> [Data provided]
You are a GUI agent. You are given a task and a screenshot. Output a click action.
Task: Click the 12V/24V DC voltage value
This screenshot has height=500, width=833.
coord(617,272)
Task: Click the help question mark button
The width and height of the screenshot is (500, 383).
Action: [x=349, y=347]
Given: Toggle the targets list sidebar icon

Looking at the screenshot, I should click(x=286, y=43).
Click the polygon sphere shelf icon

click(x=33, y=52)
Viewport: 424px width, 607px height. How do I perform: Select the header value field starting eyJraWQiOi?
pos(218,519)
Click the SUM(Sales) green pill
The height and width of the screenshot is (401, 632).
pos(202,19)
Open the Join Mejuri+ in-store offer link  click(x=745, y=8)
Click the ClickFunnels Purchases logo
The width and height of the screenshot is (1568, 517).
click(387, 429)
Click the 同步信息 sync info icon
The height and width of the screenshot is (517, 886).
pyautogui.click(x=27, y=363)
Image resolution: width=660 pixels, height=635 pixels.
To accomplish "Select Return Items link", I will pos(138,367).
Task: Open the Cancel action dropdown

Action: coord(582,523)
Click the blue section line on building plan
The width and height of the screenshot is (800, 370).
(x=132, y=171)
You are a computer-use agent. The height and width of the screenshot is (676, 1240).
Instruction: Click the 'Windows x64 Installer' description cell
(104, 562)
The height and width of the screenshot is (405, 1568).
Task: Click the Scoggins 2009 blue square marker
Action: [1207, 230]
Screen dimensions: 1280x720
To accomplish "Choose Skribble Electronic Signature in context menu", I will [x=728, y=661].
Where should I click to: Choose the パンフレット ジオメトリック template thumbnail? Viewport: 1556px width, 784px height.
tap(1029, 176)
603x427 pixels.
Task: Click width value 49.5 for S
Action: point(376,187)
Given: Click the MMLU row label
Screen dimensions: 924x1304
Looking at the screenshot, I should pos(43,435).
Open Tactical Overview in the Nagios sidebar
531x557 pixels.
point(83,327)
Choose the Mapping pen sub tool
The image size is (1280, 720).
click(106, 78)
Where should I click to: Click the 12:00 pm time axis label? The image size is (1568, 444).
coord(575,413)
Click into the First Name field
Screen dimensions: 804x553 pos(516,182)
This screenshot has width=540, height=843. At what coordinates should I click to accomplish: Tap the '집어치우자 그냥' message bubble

> [Problem]
Set down, exactly as they stand above, the lines starting with the line with "This screenshot has height=500, width=833." and going on through the line with "Click the SUM(Sales) green pill", and no others.

> [Answer area]
This screenshot has height=500, width=833.
coord(617,272)
Task: Click the help question mark button
The width and height of the screenshot is (500, 383).
Action: [x=349, y=347]
Given: Toggle the targets list sidebar icon

Looking at the screenshot, I should click(x=286, y=43).
Click the polygon sphere shelf icon

click(x=33, y=52)
Viewport: 424px width, 607px height. How do I perform: Select the header value field starting eyJraWQiOi?
pos(218,519)
Click the SUM(Sales) green pill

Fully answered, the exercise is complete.